= Work instructions =
Exact copies of the records below are needed, free of pictures.

= Exercise material =
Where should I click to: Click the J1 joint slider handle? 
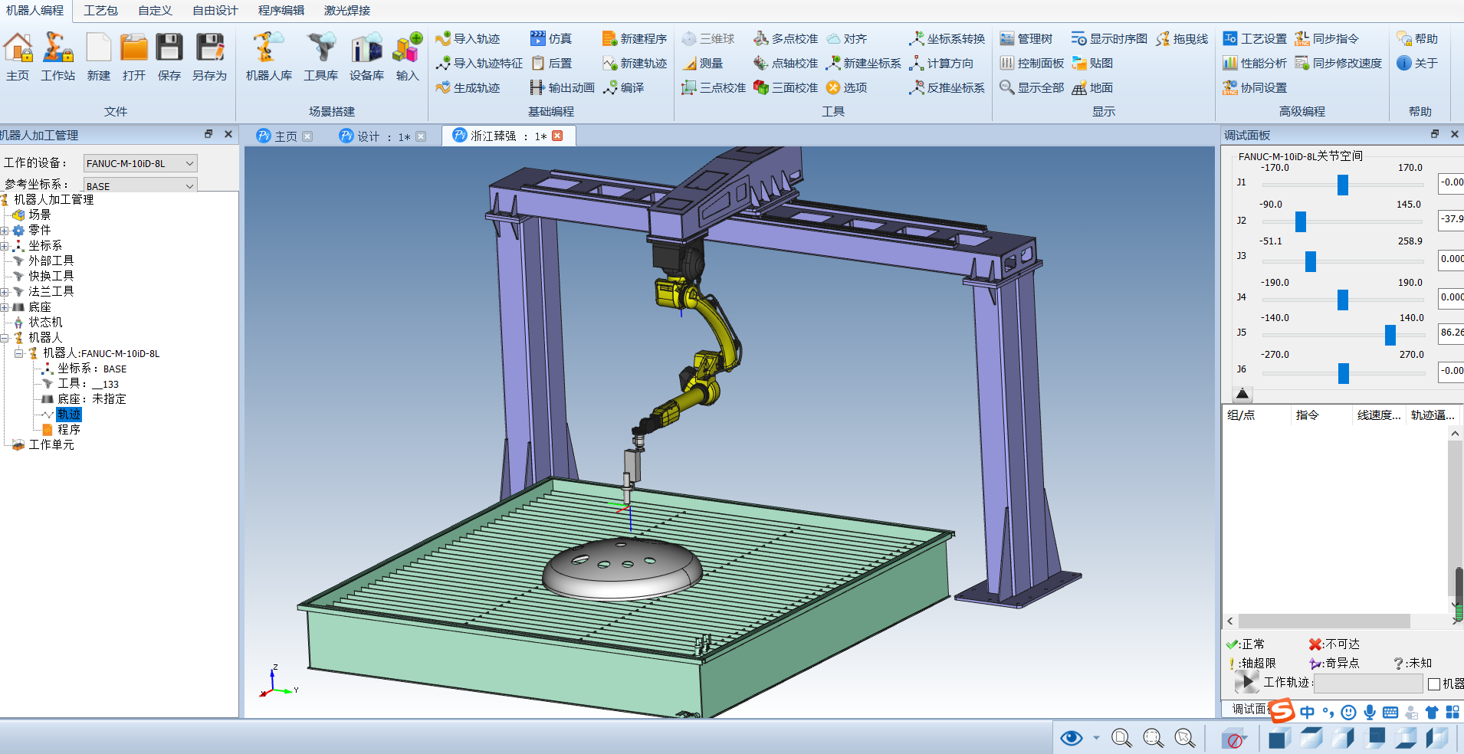point(1343,185)
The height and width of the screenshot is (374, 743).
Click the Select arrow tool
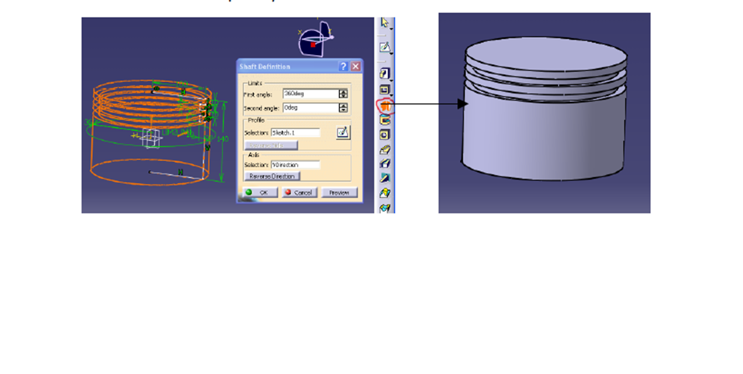pyautogui.click(x=386, y=24)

= Expected output =
Where should I click to: Click the J1 joint slider handle? 
point(1343,185)
The height and width of the screenshot is (374, 743).
Click the Select arrow tool
pyautogui.click(x=386, y=24)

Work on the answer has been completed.